How to treat tennis elbow
Lateral epicondylitis / tennis elbow or RSI — or when it hurts to pick up your cup of tea!!
What is it lateral epicondylitis / epicondylalgia
This very common, painful condition (properly termed lateral epicondylalgia but which everyone calls tennis elbow for ease of pronunciation!) manifests as elbow pain. This is usually on the top of the forearm or around the edge of your elbow where the muscles that stabilise your wrist when you grip are located.
Who gets it?
Tennis elbow is commonest in manual workers but also affects people who regularly grip their hand, for example to lift weights at the gym or play tennis (hence the term tennis elbow). Repetitive strain injury affects the same exact muscle group but is triggered by repeated use of parts of the muscle, not to stabilise the hand, but to lift the fingers, to type and use the mouse by office workers with heavy typing loads or piano players.
Is it badly damaged?
Historically, clinicians have used ultrasound to identify changes in the muscles and tendons that they associated with amounts of damage. More recently however, research has demonstrated that 50% of people who have no pain or symptom salso have these changes in their muscles and have never needed treatment for RSI /tennis elbow/lateral epicondylitis.

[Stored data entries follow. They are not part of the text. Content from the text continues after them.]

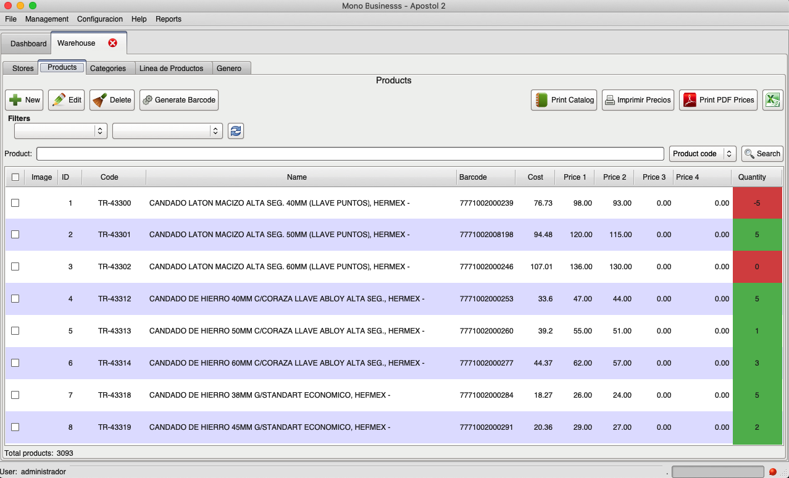Screen dimensions: 789x478
Task: Click the Generate Barcode gear icon
Action: click(x=148, y=100)
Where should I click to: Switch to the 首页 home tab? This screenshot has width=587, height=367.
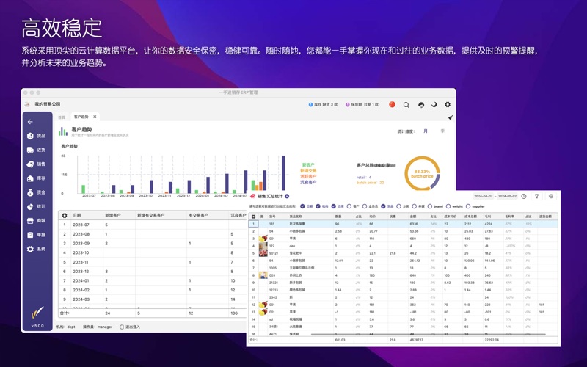[62, 117]
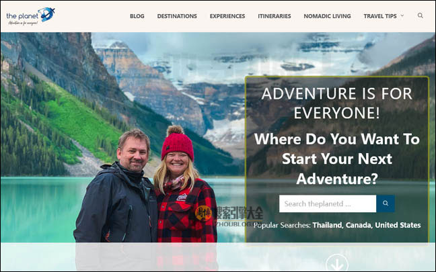The height and width of the screenshot is (272, 436).
Task: Focus the 'Search theplanetd' input field
Action: 328,203
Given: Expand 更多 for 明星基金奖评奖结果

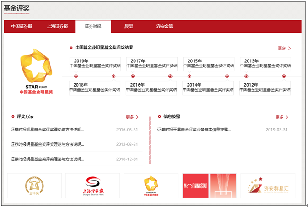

What do these typical ultrasound findings mean for people with ongoing elbow pain then? It means that the changes in the muscles used to be wrongly attributed to ‘damage’ that needed to be repaired. They should have just been identified as normal ageing like crow’s feet wrinkles round your eyes due to lots of smiling!
Why does tennis elbow pain last so long?
The pain should be considered a strain (like a sprained ankle) that, given sufficient time to rest and recover, plus exercise, will heal. Not unlike a sprained ankle, which you tend to keep straining (following the first sprain the ligaments are a little more lax) as you have to just keep using them, tennis elbow sufferers tend to experience ongoing pain because it is so very hard to rest the muscles; even though they are strained you have to keep using them (try getting through the day without gripping anything!)
What else can you do?
Avoid aggravating exercises and movements. If you’ve had the pain for less than 6-8 weeks, rest your arm as much as you can. Carrying things facing up, and close to your body. Work to get your grip pain free by doing the exercise below but avoid manual labour.
So how do you reduce the pain?
Isometric loading of tendons has been shown by researchers to reduce pain and help repair the tendon. Isometric means keeping the length of tendon the same.
In tennis elbow and lateral epicondylalgia, you can do this by looping a theraband under your foot while the affected hand grips the top of loop (fingers facing the floor) as heavy a load as you can manage for a minute without feeling any pain.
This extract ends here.